ServicesAboutNotesContact Get in touch →
EN FR
Note

Consent Mode Impact on Identity Resolution

How GA4 Consent Mode V2 changes what identity data reaches BigQuery — cookieless pings without identifiers, the same-page backstitch nuance, and filtering consented data for stitching pipelines.

Planted
ga4bigqueryanalyticsdata quality

Consent Mode V2 changes the shape of data in the BigQuery export in ways that directly affect identity stitching. The behavior varies by implementation mode. Events from non-consented users in Advanced mode arrive in BigQuery without identifiers and cannot be stitched.

Basic vs Advanced mode in BigQuery

Basic Consent Mode is straightforward: when analytics_storage is denied, no data is collected and nothing reaches BigQuery.
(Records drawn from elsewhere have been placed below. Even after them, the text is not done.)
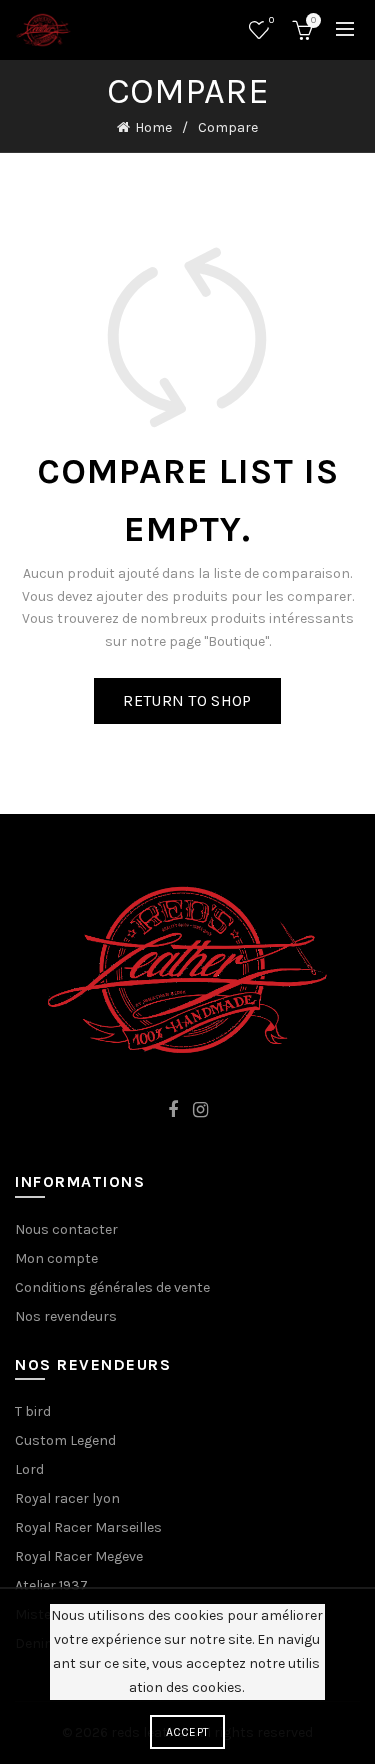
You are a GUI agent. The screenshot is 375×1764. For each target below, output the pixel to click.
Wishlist (271, 20)
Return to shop (187, 700)
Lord (29, 1469)
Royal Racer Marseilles (88, 1527)
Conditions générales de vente (112, 1287)
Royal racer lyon (67, 1498)
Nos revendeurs (66, 1316)
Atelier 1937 (51, 1585)
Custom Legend (65, 1440)
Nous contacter (66, 1229)
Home (153, 127)
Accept (188, 1732)
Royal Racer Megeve (79, 1556)
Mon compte (56, 1258)
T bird (33, 1411)
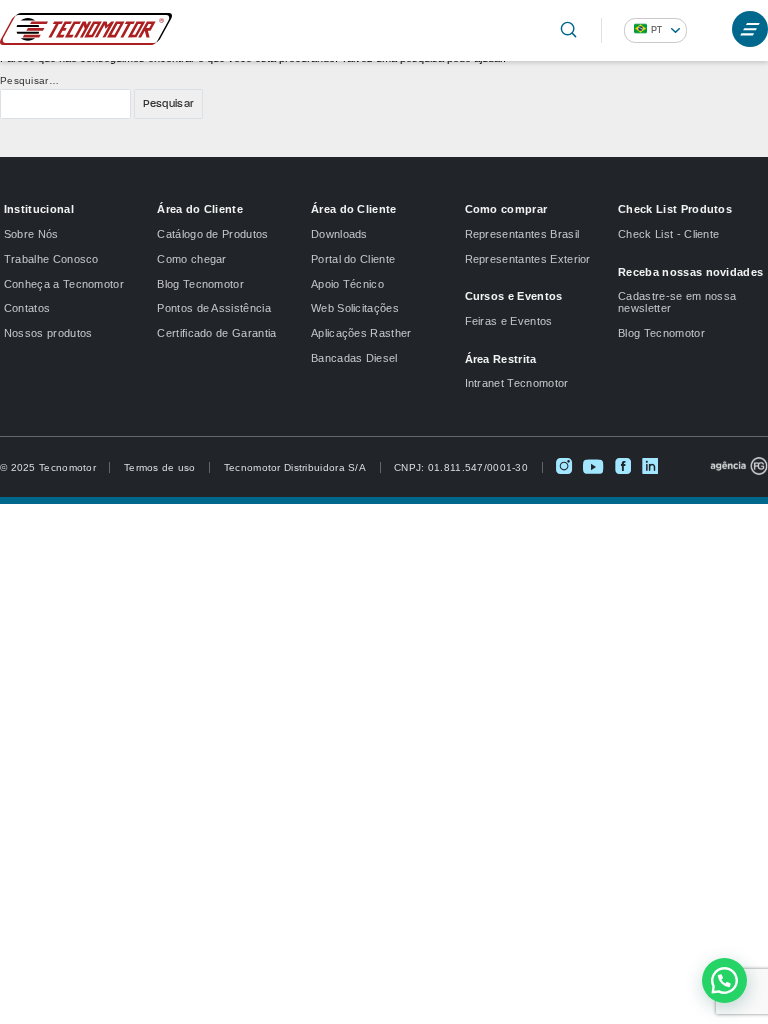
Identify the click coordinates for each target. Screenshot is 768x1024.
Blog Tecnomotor (200, 284)
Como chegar (191, 259)
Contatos (27, 308)
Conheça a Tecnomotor (64, 284)
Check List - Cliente (668, 234)
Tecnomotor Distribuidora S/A (295, 467)
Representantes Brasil (522, 234)
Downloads (339, 234)
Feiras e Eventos (509, 321)
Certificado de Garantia (216, 333)
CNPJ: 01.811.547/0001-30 (461, 467)
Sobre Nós (31, 234)
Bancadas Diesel (354, 358)
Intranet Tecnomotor (517, 383)
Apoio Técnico (347, 284)
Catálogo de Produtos (212, 234)
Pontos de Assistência (214, 308)
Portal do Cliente (353, 259)
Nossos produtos (48, 333)
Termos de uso (160, 467)
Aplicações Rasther (361, 333)
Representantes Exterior (528, 259)
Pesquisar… (29, 80)
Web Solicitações (355, 308)
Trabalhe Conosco (51, 259)
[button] (724, 980)
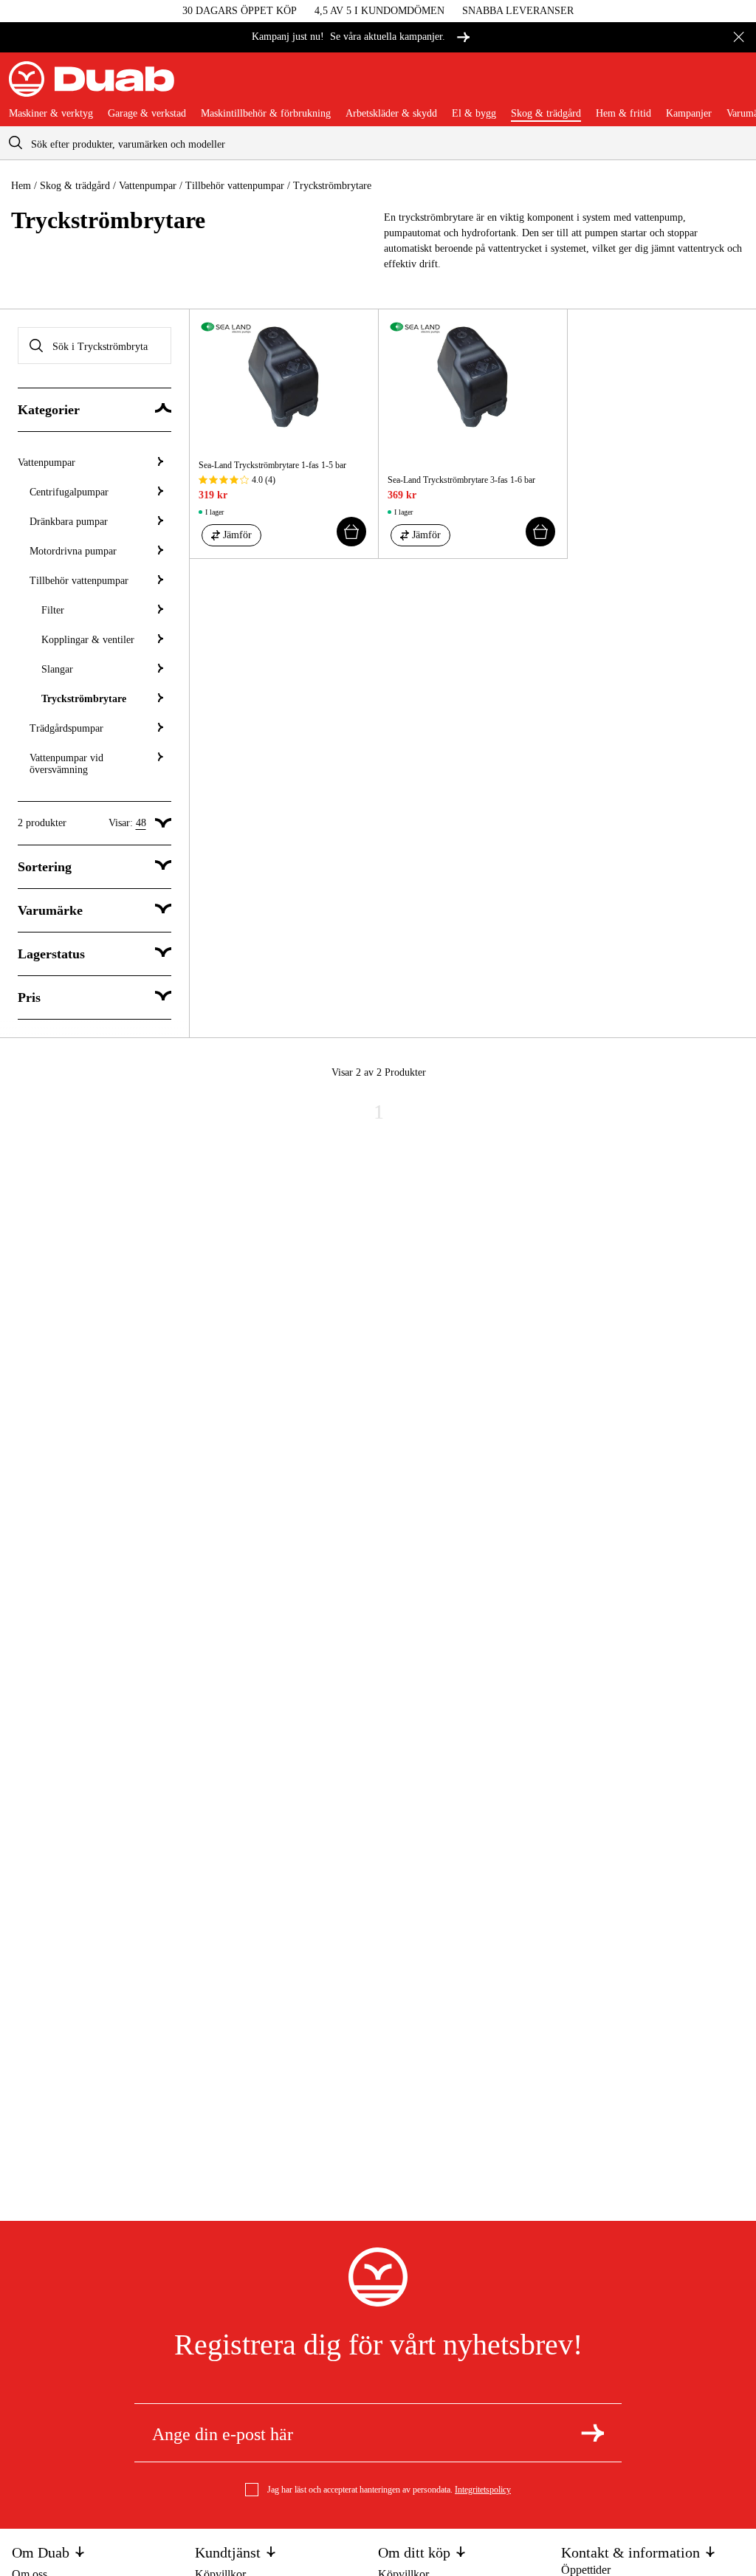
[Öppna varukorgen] (735, 85)
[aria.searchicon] (15, 142)
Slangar (57, 669)
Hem (21, 185)
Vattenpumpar (147, 185)
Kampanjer (689, 114)
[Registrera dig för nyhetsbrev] (592, 2433)
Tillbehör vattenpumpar (234, 185)
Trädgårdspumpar (66, 728)
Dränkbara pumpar (69, 521)
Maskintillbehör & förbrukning (266, 114)
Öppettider (586, 2569)
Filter (52, 610)
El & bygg (474, 114)
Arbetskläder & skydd (391, 114)
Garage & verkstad (147, 114)
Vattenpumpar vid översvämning (66, 763)
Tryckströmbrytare (83, 698)
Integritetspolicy (483, 2489)
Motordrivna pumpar (73, 551)
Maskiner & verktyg (51, 114)
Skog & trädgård (546, 114)
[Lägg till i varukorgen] (351, 531)
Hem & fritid (623, 114)
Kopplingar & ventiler (87, 639)
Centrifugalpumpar (69, 492)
The user is completely invisible. Your stitching pipeline only sees consented events, and they look exactly like pre-consent-mode data.

Advanced Consent Mode is where it gets complicated. When analytics_storage is denied under Advanced mode, GA4 sends “cookieless pings” to BigQuery — events that exist in the export but carry no identifying information:

-- What cookieless pings look like in BigQuery
SELECT
event_name,
user_pseudo_id, -- NULL
user_id, -- NULL
privacy_info.analytics_storage -- 'No'
FROM `project.analytics_XXXXX.events_*`
WHERE privacy_info.analytics_storage = 'No'
LIMIT 5

These events have:

  • NULL for user_pseudo_id
  • No ga_session_id in event_params
  • privacy_info.analytics_storage = 'No'

They cannot be stitched or sessionized. There’s no identifier to join on, no session to assign them to. They’re useful for Google’s behavioral modeling in the GA4 interface, but for your warehouse pipeline they’re noise that must be filtered before reaching your stitching layer.

Before assuming all your events are stitchable, check how your data is actually distributed:

SELECT
privacy_info.analytics_storage AS consent_status,
COUNT(*) AS events,
COUNT(DISTINCT user_pseudo_id) AS unique_devices,
ROUND(COUNT(*) * 100.0 / SUM(COUNT(*)) OVER(), 2) AS pct_of_total
FROM `project.analytics_XXXXX.events_*`
WHERE _table_suffix >= FORMAT_DATE('%Y%m%d', CURRENT_DATE() - 30)
GROUP BY privacy_info.analytics_storage
ORDER BY events DESC

Three possible values for analytics_storage:

  • 'Yes' — consented, full identifiers present
  • 'No' — denied, cookieless ping (if Advanced mode)
  • NULL — collected before Consent Mode was implemented; treat as consented

A site with Advanced Consent Mode and 40% consent rejection in France will show roughly 40% of events with analytics_storage = 'No'. Those events will contribute to your total event count but cannot participate in identity stitching.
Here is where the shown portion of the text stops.